To be done » Rewrite the entries from the line containing "Where should I click to: Select" through the end of the entries, putting "connection" in place of "adapter" and keeping everything else the same. Leave the pictures out of your answer.

Source records »
──────

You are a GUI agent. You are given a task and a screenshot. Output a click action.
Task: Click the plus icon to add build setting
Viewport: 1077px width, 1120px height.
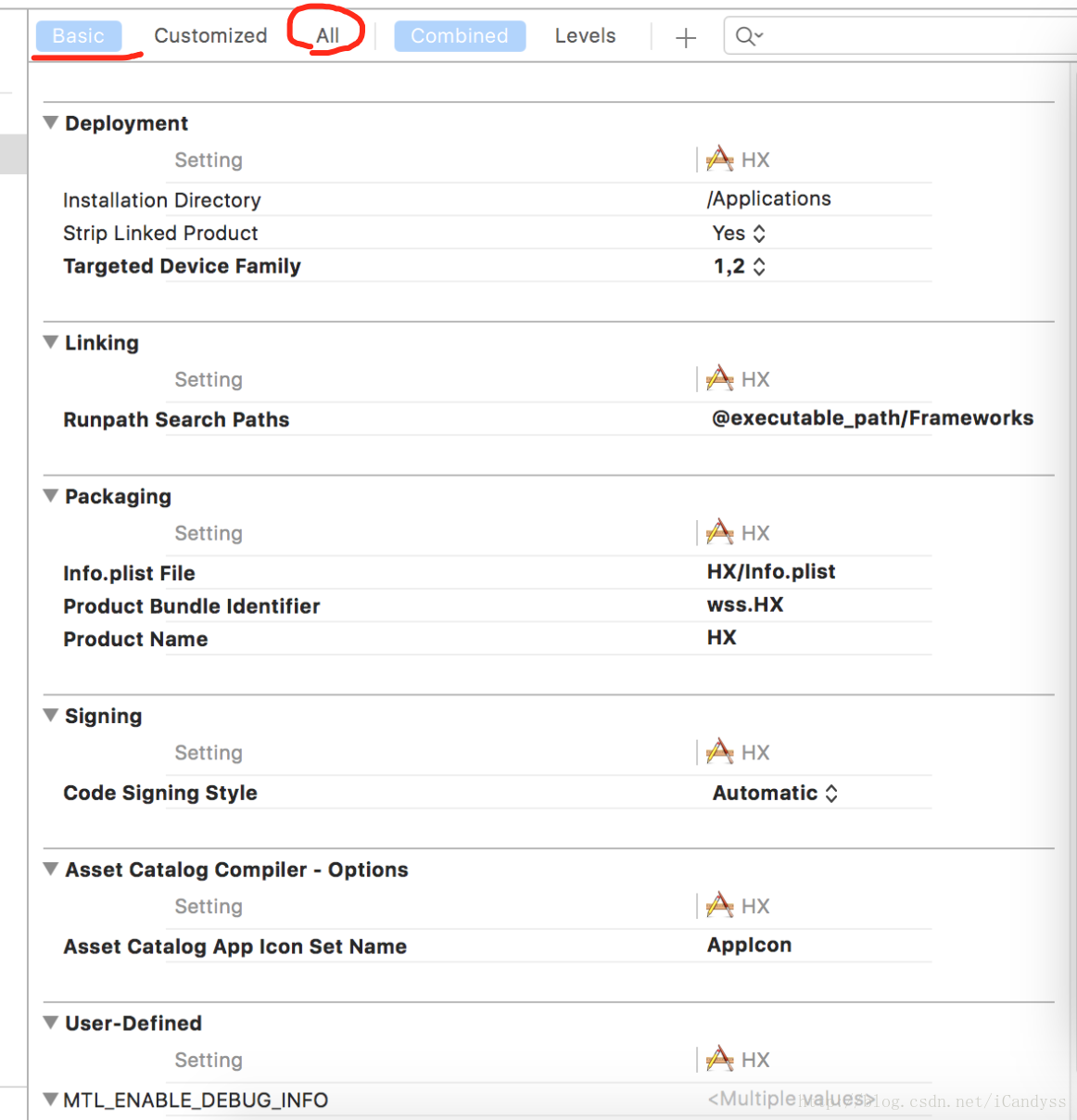click(685, 37)
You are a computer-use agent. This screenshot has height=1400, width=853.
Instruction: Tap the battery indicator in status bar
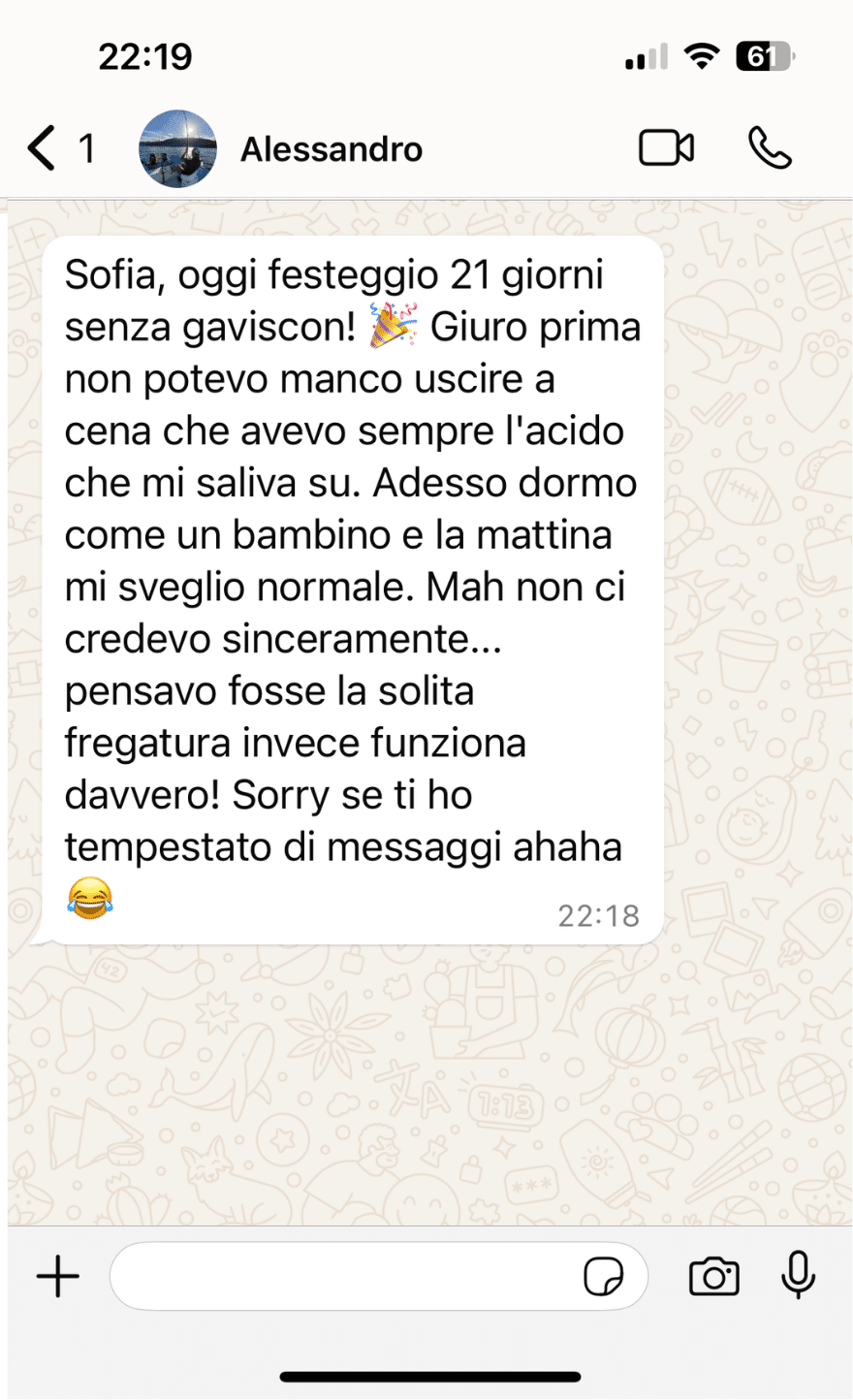766,57
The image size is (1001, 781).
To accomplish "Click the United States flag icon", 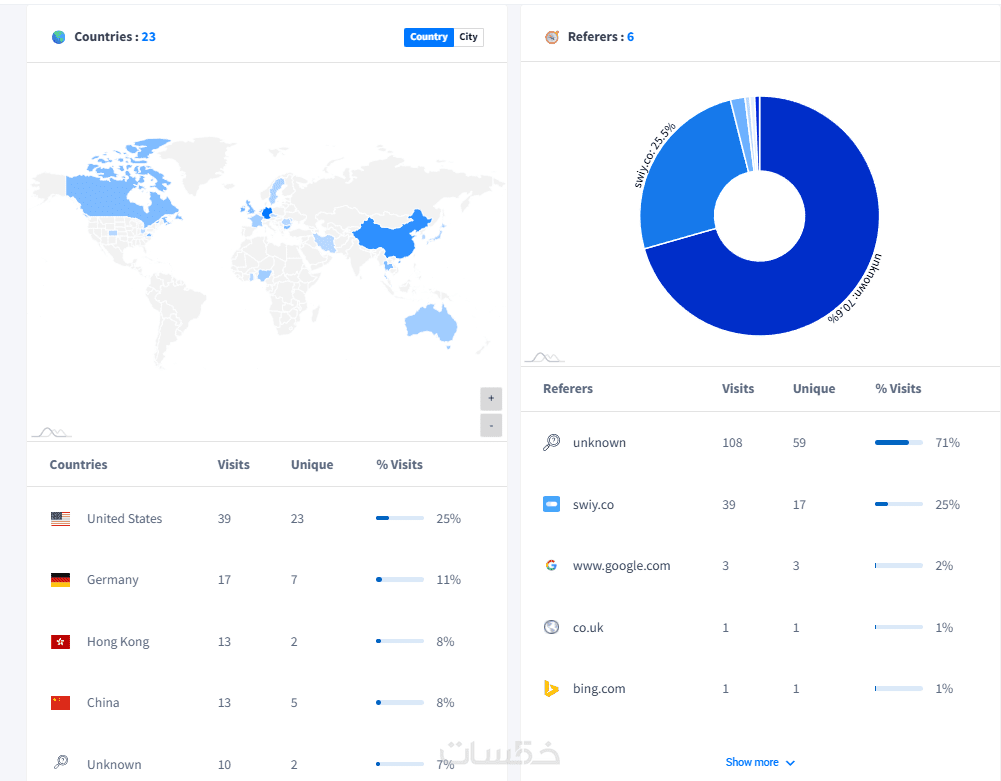I will 61,519.
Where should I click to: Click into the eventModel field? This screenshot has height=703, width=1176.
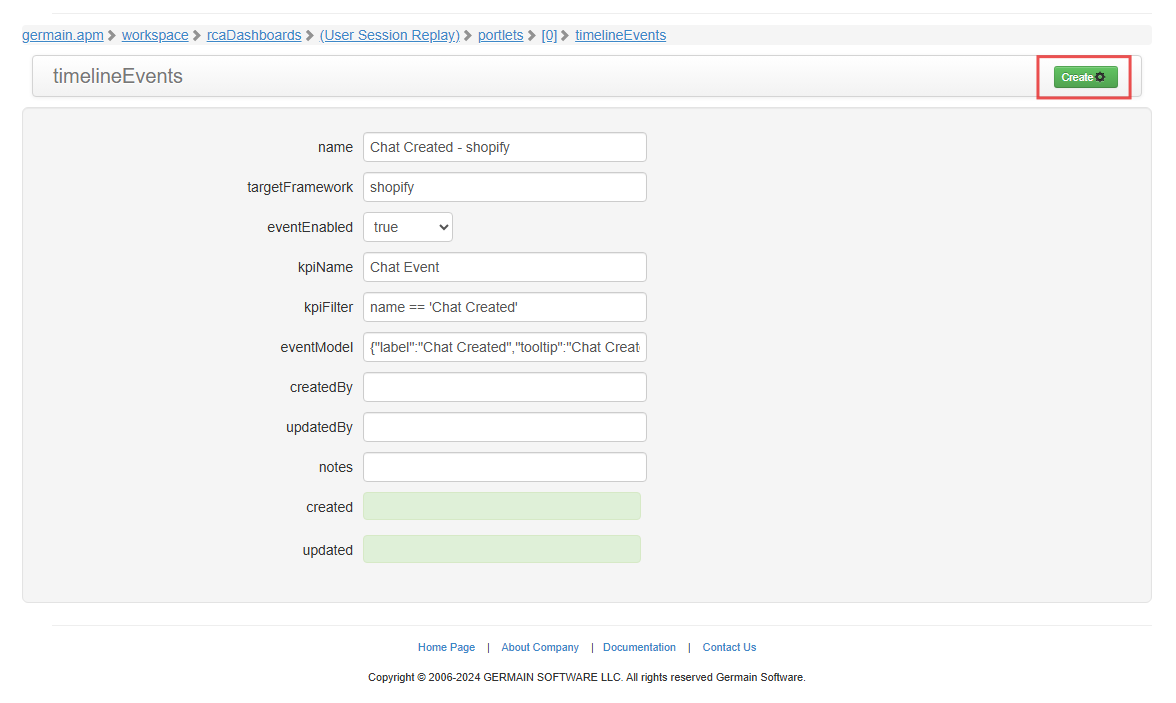click(x=504, y=347)
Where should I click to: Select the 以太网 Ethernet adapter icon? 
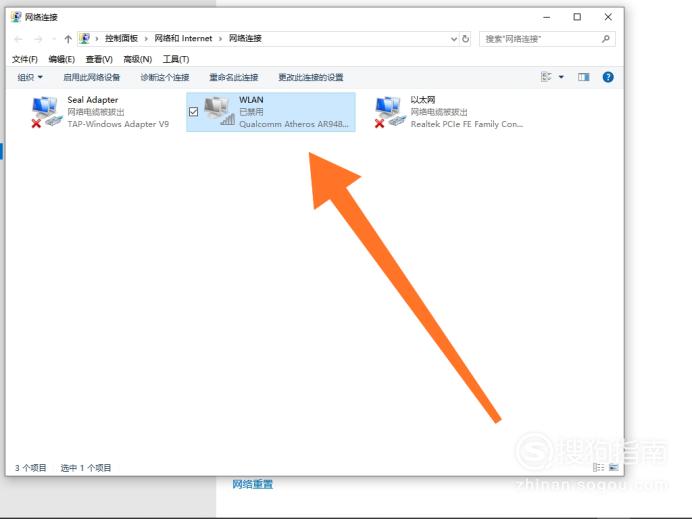pyautogui.click(x=390, y=111)
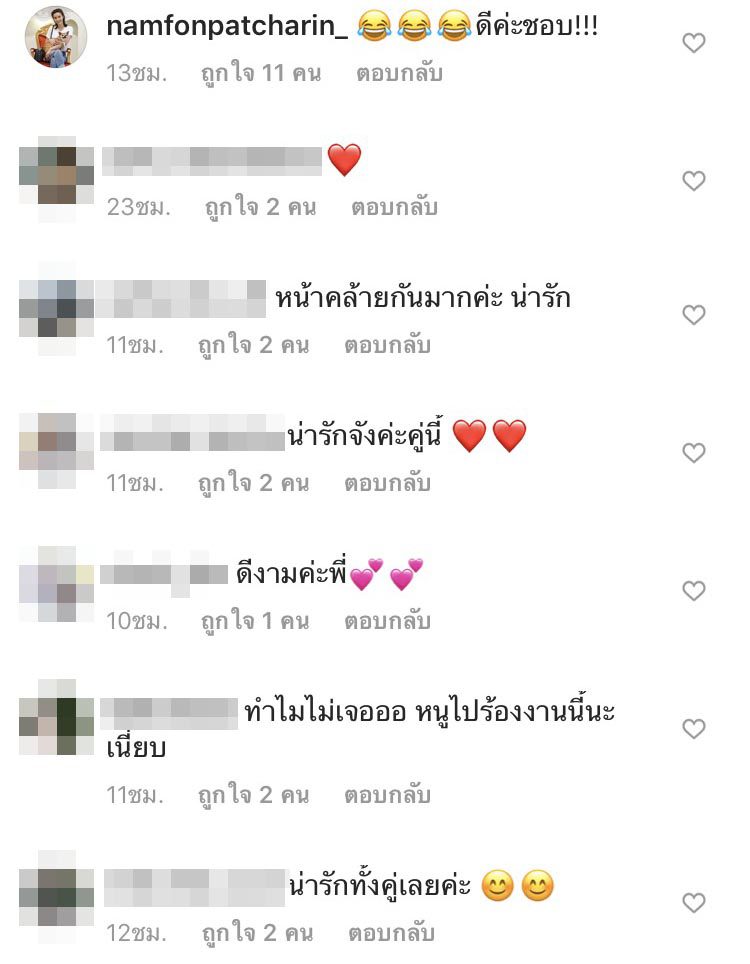The width and height of the screenshot is (750, 964).
Task: View likes ถูกใจ 11 คน on first comment
Action: [261, 74]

──────

Output of the exercise »
Where should I click to: Select the 以太网 Ethernet connection icon? 
pyautogui.click(x=390, y=111)
The width and height of the screenshot is (750, 964).
Task: View likes ถูกใจ 11 คน on first comment
Action: [261, 74]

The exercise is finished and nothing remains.